Carolyn Treacy Bramante

Personal information
- Nationality: American
- Born: 19 March 1982 (age 44)

Sport
- Sport: Biathlon

Medal record
Women's biathlon
Representing United States
Junior World Championships
| Silver medal – second place | 2002 Ridnaun | 3 × 7.5 km relay |

= Carolyn Treacy Bramante =

American biathlete (born 1982)

Carolyn Treacy Bramante (born March 19, 1982) is an athlete from Duluth, Minnesota, USA. She was a member of the U.S. 2006 Winter Olympics biathlon team. She attended Dartmouth College where she earned her undergraduate degree in sociology.

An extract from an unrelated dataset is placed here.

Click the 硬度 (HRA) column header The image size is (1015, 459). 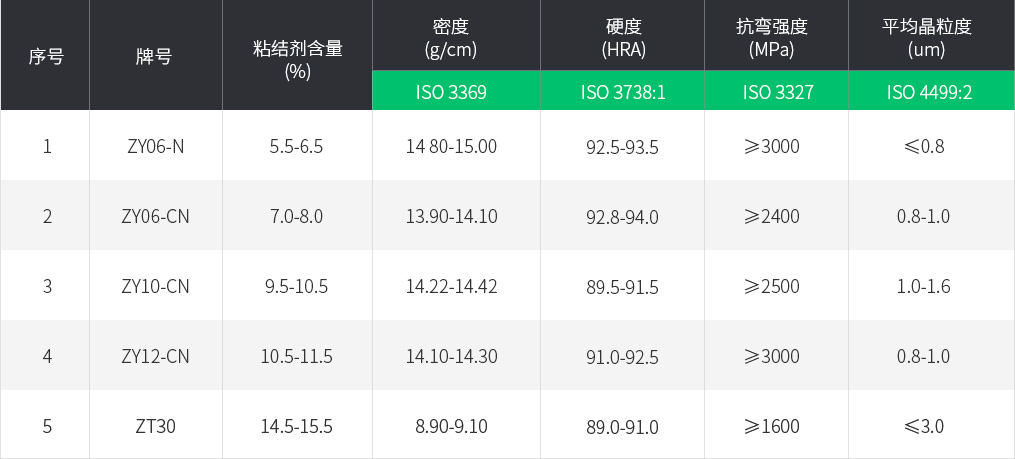click(x=621, y=37)
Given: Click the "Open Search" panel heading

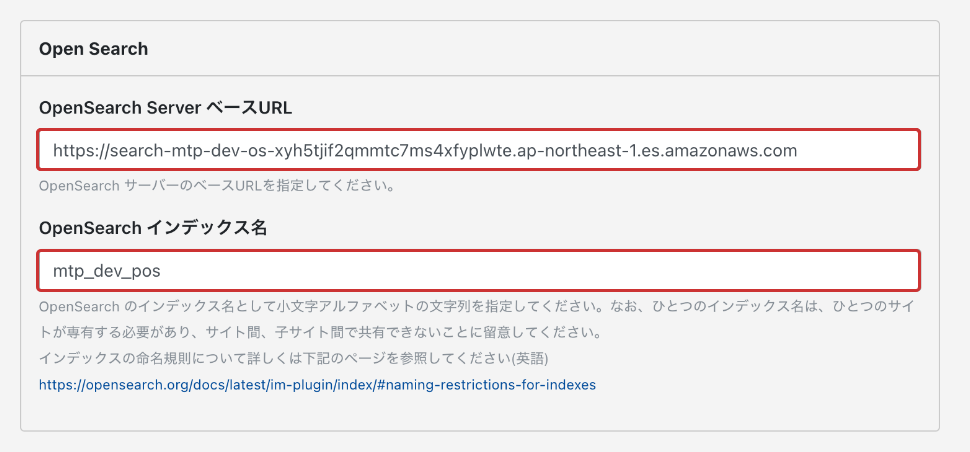Looking at the screenshot, I should (x=93, y=48).
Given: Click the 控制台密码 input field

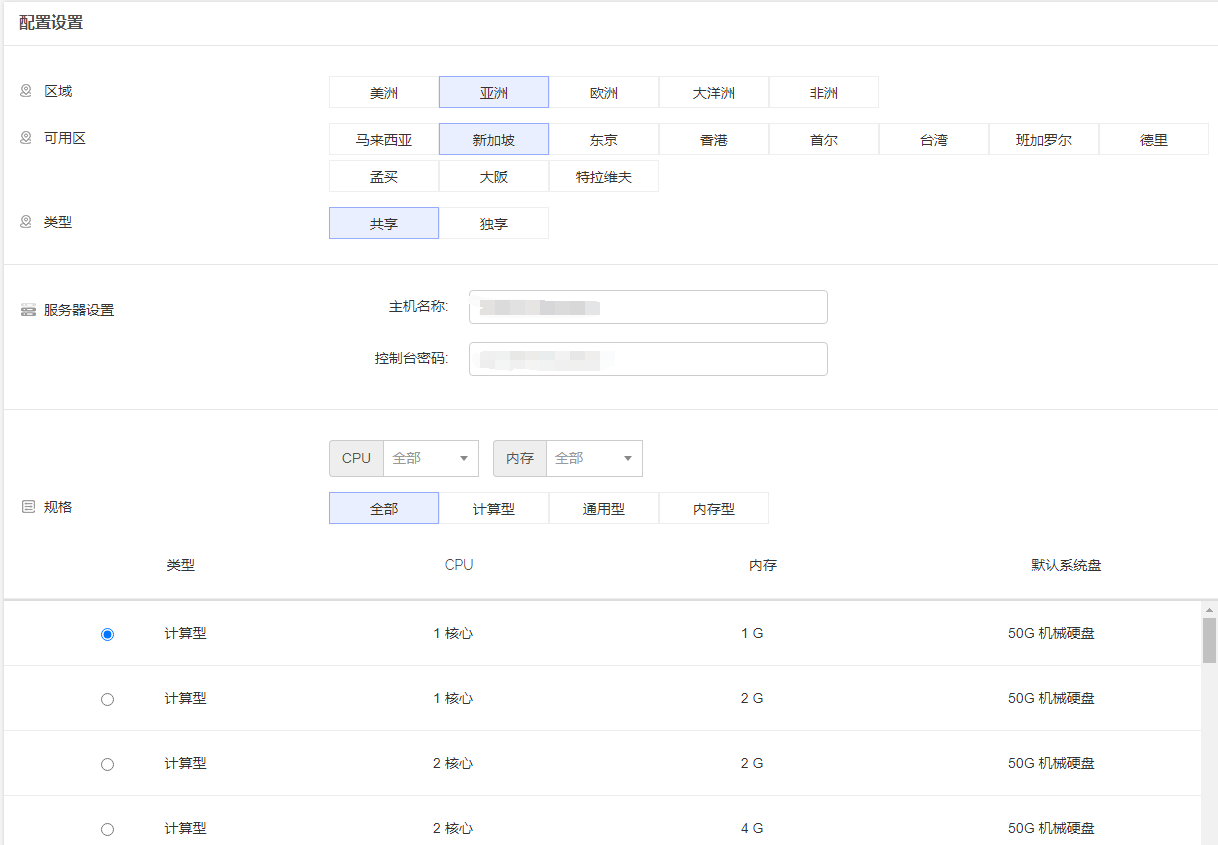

==2006 Winter Olympics results==
In February 2006, Bramante competed in the 2006 Winter Olympics in Turin, Italy. Individually, she placed 80th in the Women's 7.5 km Sprint finals, with a time of 28:18:4. She was a member of the U.S. Women's 4x6 km Relay team, which placed 15th with a time of 1 hour, 25.20.3 minutes. She anchored the team to their best finish ever.,

==Medical school==
Bramante is a graduate of the University of Minnesota Medical School. She founded Interprofessional Street Outreach Program (iSTOP) to bring health care to underserved populations around the Twin Cities (Minneapolis–Saint Paul).

She completed a combined residency in internal medicine and pediatrics at the Johns Hopkins Hospital. She currently is an assistant professor at the University of Minnesota, where she is triple board certified in internal medicine, pediatrics, and obesity medicine.

==Family==
She is married to Anthony Bramante, they met in college at Dartmouth.